Natural materials can be induced to change their chirality but the process, which involves structural changes to the material, is weak and slow.

Light-speed switching

“With our artificial molecules, we’ve demonstrated strong dynamic chirality switching at light-speed,” says Xiang Zhang, one of the leaders of this research and a principal investigator with Berkeley Lab’s Materials Sciences Division.

Working with terahertz (THz) metamaterials engineered from nanometer-sized gold strips with air as the dielectric, Zhang and his colleagues fashioned a delicate artificial chiral molecule, which they then incorporated with a photoactive silicon medium.

Through photoexcitation of their metamolecules with an external beam of light, the researchers observed handedness flipping in the form of circularly polarized emitted THz light. Furthermore, the photoexcitation enabled this chirality flipping and the circular polarization of THz light to be dynamically controlled.

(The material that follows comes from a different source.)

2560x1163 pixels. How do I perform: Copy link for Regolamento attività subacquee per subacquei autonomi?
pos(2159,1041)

“In contrast to previous demonstrations where chirality was merely switched on or off in metamaterials using photoelectric stimulation, we used an optical switch to actually reverse the chirality of our THz metamolecules,” Zhang says.

The optically switchable chiral THz metamolecules consisted of  a pair of 3D meta-atoms of opposite chirality made from precisely structured gold strips. Each meta-atom serves as a resonator with a coupling between electric and magnetic responses that produces strong chirality and large circular dichroism (change in appearance as an object is rotated) at the resonance frequency.

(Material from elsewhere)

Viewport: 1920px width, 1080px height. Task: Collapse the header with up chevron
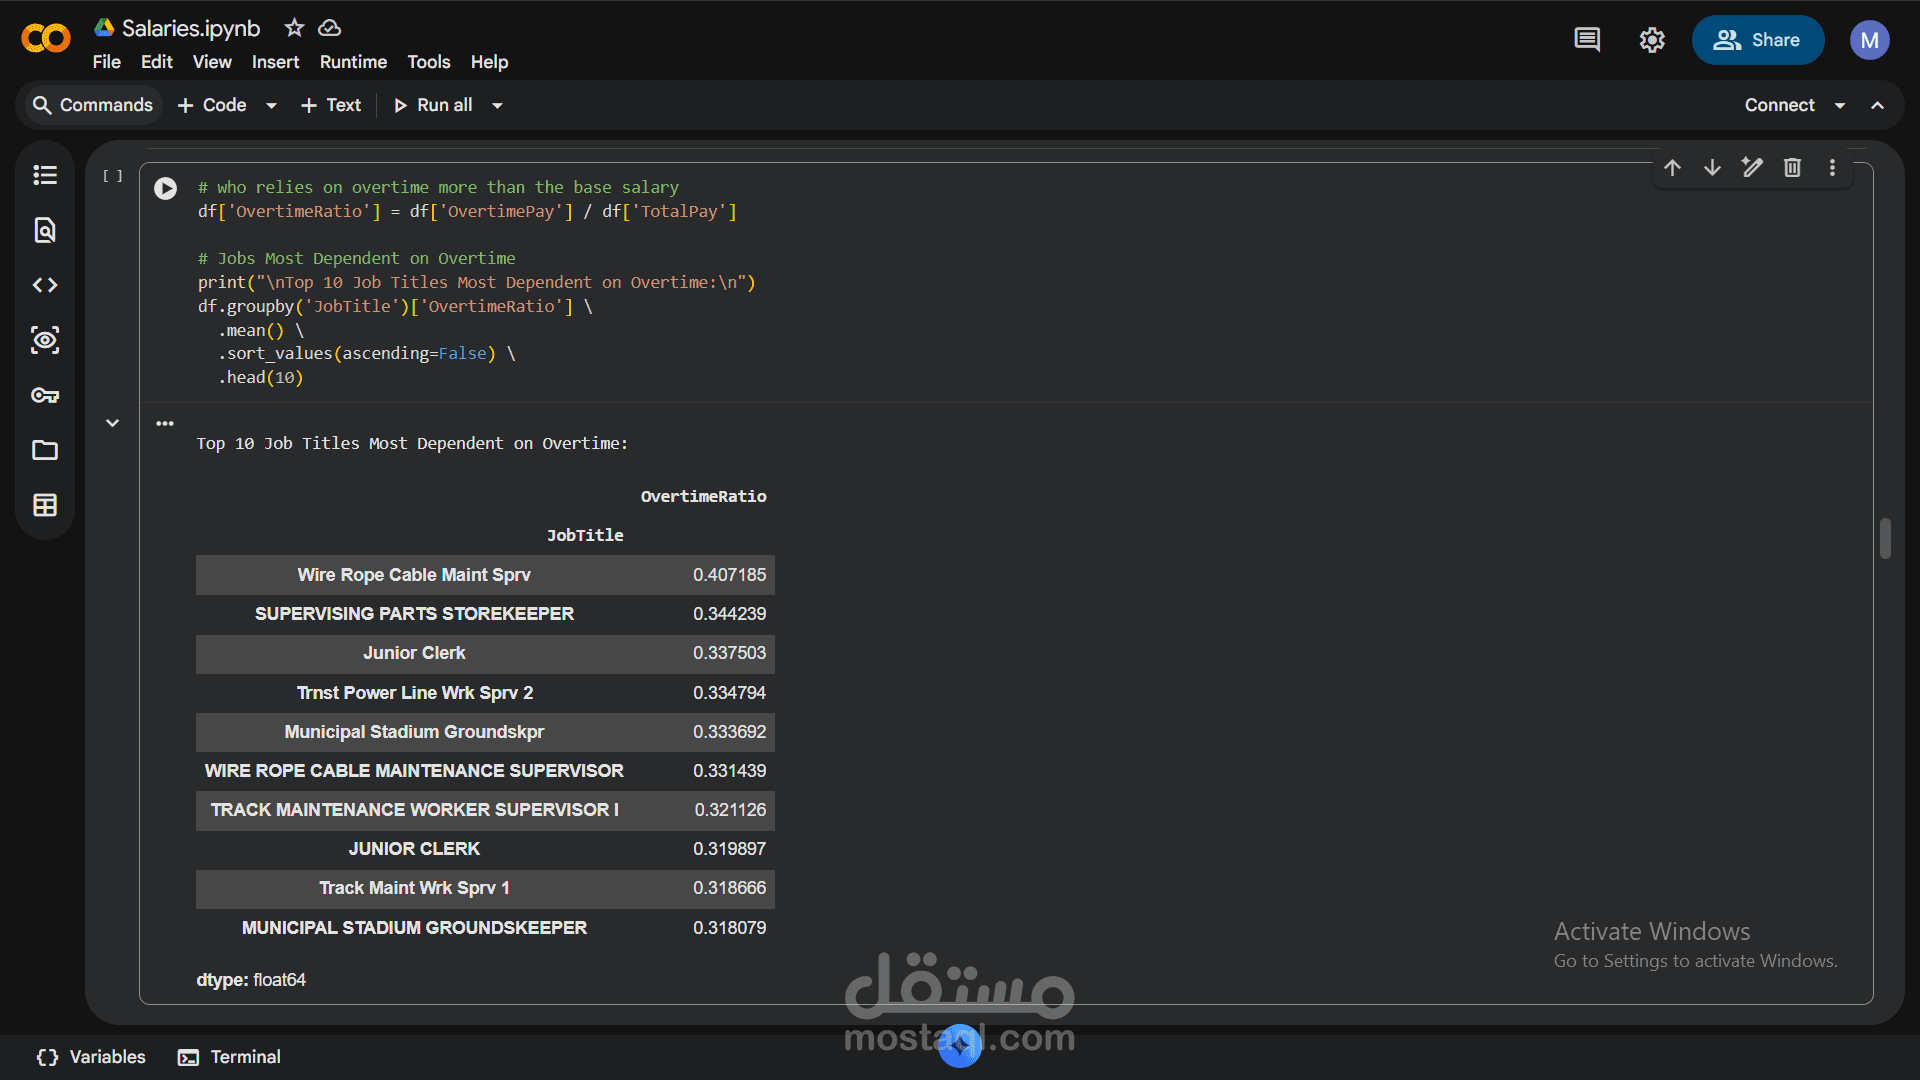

“When two chiral meta-atoms of the same shape but opposite chirality are assembled to form a metamolecule, the mirror symmetry is preserved, resulting in the vanishing of optical activity,” Zhang says. “From a different point of view, the optical activity arising from these two meta-atoms of opposite chirality cancels out each other.”

Silicon pads were introduced to each chiral meta-atom in the metamolecule but at different locations. In one meta-atom, the silicon pad bridged two gold strips, and in the other meta-atom, the silicon pad replaced part of a gold strip. The silicon pads broke the mirror symmetry and induced chirality for the combined metamolecule. The pads also functioned as the optoelectronic switches that flipped the chirality of the metamolecule under  photoexcitation.

Says corresponding author Shuang Zhang, “Our scheme relies on the combination of two meta-atoms with opposite properties, in which one is functional while the other is inactive within the frequency range of interest. With suitable design, the two meta-atoms respond oppositely to an external stimulus, that is, the inactive one becomes functional and vice versa.”


THz electromagnetic radiation — also known as T-rays — falls within the frequency range of molecular vibrations, making it an ideal non-invasive tool for analyzing the chemical constituents of organic and non-organic materials. Being able to flip the handedness of chiral metamolecules and control the circular polarization of THz light could be used to detect toxic and explosive chemicals, or for wireless communication and high-speed data processing systems.

As most biological molecules are chiral, including DNA, RNA and proteins, THz-based polarimetric devices should also benefit medical researchers and developers of pharmaceutical drugs among others.

“The switchable chirality we can engineer into our metamaterials provides a viable approach towards creating high performance polarimetric devices that are largely not available at terahertz frequencies,” says corresponding author Antoinette Taylor.

“This frequency range is particularly interesting because it uniquely reveals information about physical phenomena such as the interactions between or within biologically relevant molecules. It may enable control of electronic states in novel material systems, such as cyclotron resonances in graphene and topological insulators.”

Taylor and her co-authors say that the general design principle of their optically switchable chiral THz metamolecules could also be applied to the dynamic reversing of other electromagnetic properties.

This research was primarily supported by the DOE Office of Science.